▸ **TASK DESCRIPTION**
The expected answer is all of the entries, written out exactly.

++++ THE DATA

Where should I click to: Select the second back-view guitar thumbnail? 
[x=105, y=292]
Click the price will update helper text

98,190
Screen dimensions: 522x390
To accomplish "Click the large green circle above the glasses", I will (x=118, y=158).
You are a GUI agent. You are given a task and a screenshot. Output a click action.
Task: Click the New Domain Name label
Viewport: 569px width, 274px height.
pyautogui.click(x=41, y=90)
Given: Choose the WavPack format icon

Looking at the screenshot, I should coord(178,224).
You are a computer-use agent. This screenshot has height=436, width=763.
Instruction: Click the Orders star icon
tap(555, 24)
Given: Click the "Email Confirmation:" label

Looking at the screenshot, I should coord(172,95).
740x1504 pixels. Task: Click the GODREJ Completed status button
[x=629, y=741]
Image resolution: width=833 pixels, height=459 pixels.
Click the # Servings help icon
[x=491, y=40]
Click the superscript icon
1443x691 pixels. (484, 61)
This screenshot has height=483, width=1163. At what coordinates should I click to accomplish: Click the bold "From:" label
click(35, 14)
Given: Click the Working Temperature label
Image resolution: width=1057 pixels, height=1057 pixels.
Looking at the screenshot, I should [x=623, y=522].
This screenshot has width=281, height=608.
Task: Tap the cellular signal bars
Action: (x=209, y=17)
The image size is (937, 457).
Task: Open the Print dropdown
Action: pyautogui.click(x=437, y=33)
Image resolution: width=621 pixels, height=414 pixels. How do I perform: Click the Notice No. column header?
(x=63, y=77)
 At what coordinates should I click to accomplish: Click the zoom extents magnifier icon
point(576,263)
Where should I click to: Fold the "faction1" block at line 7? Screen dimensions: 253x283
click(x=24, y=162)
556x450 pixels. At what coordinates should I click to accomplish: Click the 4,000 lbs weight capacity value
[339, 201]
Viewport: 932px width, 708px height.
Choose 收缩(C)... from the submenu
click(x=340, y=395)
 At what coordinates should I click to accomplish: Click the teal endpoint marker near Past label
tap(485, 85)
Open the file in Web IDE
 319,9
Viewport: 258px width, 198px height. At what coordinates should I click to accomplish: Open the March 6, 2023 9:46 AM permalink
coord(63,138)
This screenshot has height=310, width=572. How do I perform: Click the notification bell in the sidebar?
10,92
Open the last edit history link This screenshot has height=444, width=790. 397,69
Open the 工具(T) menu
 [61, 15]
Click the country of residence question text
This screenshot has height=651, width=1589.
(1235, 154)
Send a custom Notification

++++++++

▸ **EXERCISE RESPONSE**
Where should I click to: Select the second back-view guitar thumbnail? 
[x=105, y=292]
Click the price will update helper text

98,190
Screen dimensions: 522x390
To accomplish "Click the large green circle above the glasses", I will (x=118, y=158).
You are a GUI agent. You are given a task and a screenshot. Output a click action.
Task: Click the New Domain Name label
Viewport: 569px width, 274px height.
pyautogui.click(x=41, y=90)
Given: Choose the WavPack format icon

Looking at the screenshot, I should coord(178,224).
You are a computer-use agent. This screenshot has height=436, width=763.
Instruction: Click the Orders star icon
tap(555, 24)
Given: Click the "Email Confirmation:" label

Looking at the screenshot, I should coord(172,95).
740x1504 pixels. Task: Click the GODREJ Completed status button
[x=629, y=741]
Image resolution: width=833 pixels, height=459 pixels.
Click the # Servings help icon
[x=491, y=40]
Click the superscript icon
1443x691 pixels. (484, 61)
This screenshot has height=483, width=1163. At what coordinates should I click to accomplish: Click the bold "From:" label
click(35, 14)
Given: Click the Working Temperature label
Image resolution: width=1057 pixels, height=1057 pixels.
Looking at the screenshot, I should [x=623, y=522].
This screenshot has width=281, height=608.
Task: Tap the cellular signal bars
Action: (x=209, y=17)
The image size is (937, 457).
Task: Open the Print dropdown
Action: pyautogui.click(x=437, y=33)
Image resolution: width=621 pixels, height=414 pixels. How do I perform: Click the Notice No. column header?
(x=63, y=77)
 At what coordinates should I click to accomplish: Click the zoom extents magnifier icon
point(576,263)
Where should I click to: Fold the "faction1" block at line 7? Screen dimensions: 253x283
click(x=24, y=162)
556x450 pixels. At what coordinates should I click to accomplish: Click the 4,000 lbs weight capacity value
[339, 201]
Viewport: 932px width, 708px height.
Choose 收缩(C)... from the submenu
click(x=340, y=395)
 At what coordinates should I click to accomplish: Click the teal endpoint marker near Past label
tap(485, 85)
Open the file in Web IDE
 319,9
Viewport: 258px width, 198px height. At what coordinates should I click to accomplish: Open the March 6, 2023 9:46 AM permalink
coord(63,138)
This screenshot has height=310, width=572. How do I perform: Click the notification bell in the sidebar?
10,92
Open the last edit history link This screenshot has height=444, width=790. 397,69
Open the 工具(T) menu
 [61, 15]
Click the country of residence question text
This screenshot has height=651, width=1589.
(1235, 154)
Send a custom Notification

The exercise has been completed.